God, is it true what we’re singing?! Why have you not broken off her chains? We’ve prayed hard for her lots of times, and although sometimes there are brief moments of relief, soon enough she finds herself bound up and desperate again.
But then I thought about that homeless guy who told me God had set him free four times in his life and cleaned out all his dirt and addiction. But each time when he went back out into the world it filled him right back up.
And then in church we read in Jeremiah where God tells the people to repent because they just keep on doing their own thing and filling up their lives with muck.
And some new words started to come to me. Not that I’m sure they were God’s or anything. But maybe.
“I am the type to break every chain. But you are the type that keep putting them back on.”

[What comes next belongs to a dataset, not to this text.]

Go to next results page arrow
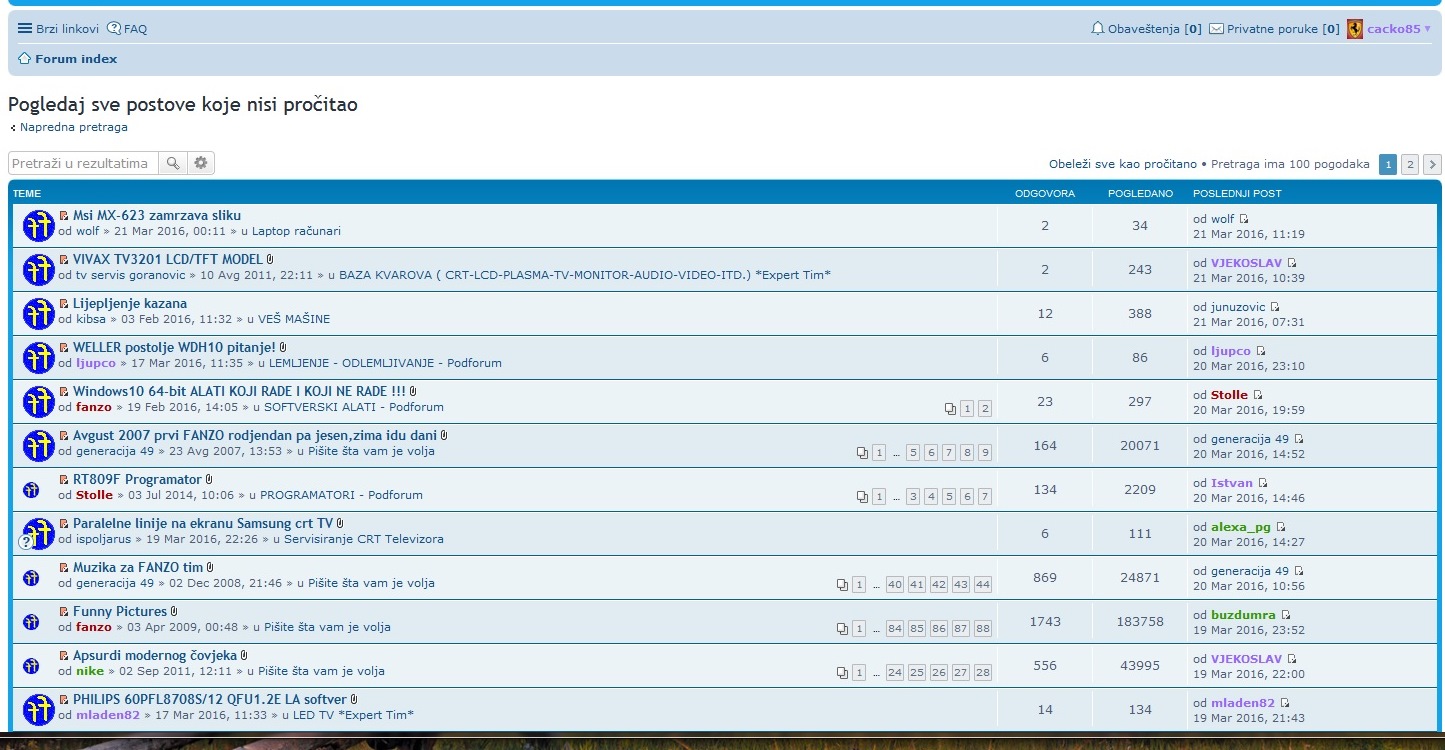The width and height of the screenshot is (1445, 750). 1432,165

And I thought about it. I have certain chains I choose to keep putting on. Things that are probably holding me back. And my friend probably has certain damaging mindsets or beliefs that she holds onto too. And our culture pours it into us from all sides as well. But we, both you and me, and every one of our friends, are part of this culture.
And although I can’t take the blame for all that my culture is doing, I don’t think it’s God’s fault. I’m guessing that if I were really committed and believing with 100% of my heart I would recognize the popular mindsets I hold onto that let us out of the responsibility to turn away from our sins. We may not know the path to change the thinking that holds us down. But we’re not trying very hard to escape.
Maybe because it’s so nice just to keep doing our thing.
I don’t know where the line is drawn between what I can help and what only God can help. But I think I probably need to listen when that little pang of conviction taps me and take responsibility for a lot more of my pain.